Working data:
========================
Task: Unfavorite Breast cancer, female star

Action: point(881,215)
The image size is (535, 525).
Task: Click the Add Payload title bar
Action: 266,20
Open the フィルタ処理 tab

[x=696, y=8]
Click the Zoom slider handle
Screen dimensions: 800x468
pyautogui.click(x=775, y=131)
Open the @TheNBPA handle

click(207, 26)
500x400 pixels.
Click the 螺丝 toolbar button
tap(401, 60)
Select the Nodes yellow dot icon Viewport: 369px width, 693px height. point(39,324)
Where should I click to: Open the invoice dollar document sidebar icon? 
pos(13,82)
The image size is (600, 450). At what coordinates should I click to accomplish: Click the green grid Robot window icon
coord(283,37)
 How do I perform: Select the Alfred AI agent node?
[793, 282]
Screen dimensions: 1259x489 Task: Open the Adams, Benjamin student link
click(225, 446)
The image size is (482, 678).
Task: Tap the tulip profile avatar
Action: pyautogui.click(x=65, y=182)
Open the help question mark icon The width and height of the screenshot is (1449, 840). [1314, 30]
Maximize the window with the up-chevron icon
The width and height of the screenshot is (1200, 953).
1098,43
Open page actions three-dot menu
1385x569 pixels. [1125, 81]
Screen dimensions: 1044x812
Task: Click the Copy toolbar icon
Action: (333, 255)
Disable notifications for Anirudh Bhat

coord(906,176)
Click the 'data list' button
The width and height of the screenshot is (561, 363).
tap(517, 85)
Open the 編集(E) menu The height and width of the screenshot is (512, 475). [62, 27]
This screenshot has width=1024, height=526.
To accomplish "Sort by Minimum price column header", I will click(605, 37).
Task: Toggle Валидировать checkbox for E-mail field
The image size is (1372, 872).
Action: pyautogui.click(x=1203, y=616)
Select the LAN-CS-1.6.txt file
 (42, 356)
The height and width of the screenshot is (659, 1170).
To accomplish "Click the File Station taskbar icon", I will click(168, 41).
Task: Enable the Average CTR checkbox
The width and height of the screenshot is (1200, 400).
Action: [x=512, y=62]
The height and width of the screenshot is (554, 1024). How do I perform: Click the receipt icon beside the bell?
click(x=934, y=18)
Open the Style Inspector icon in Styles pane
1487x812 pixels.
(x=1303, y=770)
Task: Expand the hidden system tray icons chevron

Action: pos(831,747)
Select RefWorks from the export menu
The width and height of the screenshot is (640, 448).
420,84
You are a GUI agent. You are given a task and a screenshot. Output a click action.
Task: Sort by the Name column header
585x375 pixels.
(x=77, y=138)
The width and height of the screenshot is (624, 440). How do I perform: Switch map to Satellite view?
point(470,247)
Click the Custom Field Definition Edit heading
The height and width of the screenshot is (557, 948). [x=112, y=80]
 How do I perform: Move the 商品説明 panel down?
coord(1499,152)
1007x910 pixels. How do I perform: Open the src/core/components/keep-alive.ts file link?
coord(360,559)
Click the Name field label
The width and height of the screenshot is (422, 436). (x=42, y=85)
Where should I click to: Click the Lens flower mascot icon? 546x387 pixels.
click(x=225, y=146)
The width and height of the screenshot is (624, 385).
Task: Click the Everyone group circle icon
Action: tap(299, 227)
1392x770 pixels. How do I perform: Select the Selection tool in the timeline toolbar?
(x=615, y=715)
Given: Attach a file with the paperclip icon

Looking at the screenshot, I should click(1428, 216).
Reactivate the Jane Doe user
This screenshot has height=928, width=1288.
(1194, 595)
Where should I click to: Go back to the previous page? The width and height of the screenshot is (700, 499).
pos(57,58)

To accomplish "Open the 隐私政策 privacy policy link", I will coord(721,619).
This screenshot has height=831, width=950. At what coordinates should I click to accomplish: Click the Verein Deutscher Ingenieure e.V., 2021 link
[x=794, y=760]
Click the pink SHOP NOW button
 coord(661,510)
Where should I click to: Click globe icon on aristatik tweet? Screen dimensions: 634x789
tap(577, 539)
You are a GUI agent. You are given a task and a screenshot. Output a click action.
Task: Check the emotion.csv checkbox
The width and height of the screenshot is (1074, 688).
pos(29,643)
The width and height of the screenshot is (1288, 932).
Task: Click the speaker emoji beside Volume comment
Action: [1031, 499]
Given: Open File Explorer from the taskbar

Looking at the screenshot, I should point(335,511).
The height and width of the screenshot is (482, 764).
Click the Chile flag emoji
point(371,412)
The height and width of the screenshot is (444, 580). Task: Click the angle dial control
========================
Required action: Using the line that contains "Click the Custom" as the first, reproduce each line exactly through the last line of the listing.

Written response:
Click the Custom Field Definition Edit heading
The height and width of the screenshot is (557, 948). [x=112, y=80]
 How do I perform: Move the 商品説明 panel down?
coord(1499,152)
1007x910 pixels. How do I perform: Open the src/core/components/keep-alive.ts file link?
coord(360,559)
Click the Name field label
The width and height of the screenshot is (422, 436). (x=42, y=85)
Where should I click to: Click the Lens flower mascot icon? 546x387 pixels.
click(x=225, y=146)
The width and height of the screenshot is (624, 385).
Task: Click the Everyone group circle icon
Action: tap(299, 227)
1392x770 pixels. How do I perform: Select the Selection tool in the timeline toolbar?
(x=615, y=715)
Given: Attach a file with the paperclip icon

Looking at the screenshot, I should click(1428, 216).
Reactivate the Jane Doe user
This screenshot has height=928, width=1288.
(1194, 595)
Where should I click to: Go back to the previous page? The width and height of the screenshot is (700, 499).
pos(57,58)

To accomplish "Open the 隐私政策 privacy policy link", I will coord(721,619).
This screenshot has height=831, width=950. At what coordinates should I click to accomplish: Click the Verein Deutscher Ingenieure e.V., 2021 link
[x=794, y=760]
Click the pink SHOP NOW button
 coord(661,510)
Where should I click to: Click globe icon on aristatik tweet? Screen dimensions: 634x789
tap(577, 539)
You are a GUI agent. You are given a task and a screenshot. Output a click action.
Task: Check the emotion.csv checkbox
The width and height of the screenshot is (1074, 688).
pos(29,643)
The width and height of the screenshot is (1288, 932).
Task: Click the speaker emoji beside Volume comment
Action: [1031, 499]
Given: Open File Explorer from the taskbar

Looking at the screenshot, I should point(335,511).
The height and width of the screenshot is (482, 764).
Click the Chile flag emoji
point(371,412)
The height and width of the screenshot is (444, 580). Task: Click the angle dial control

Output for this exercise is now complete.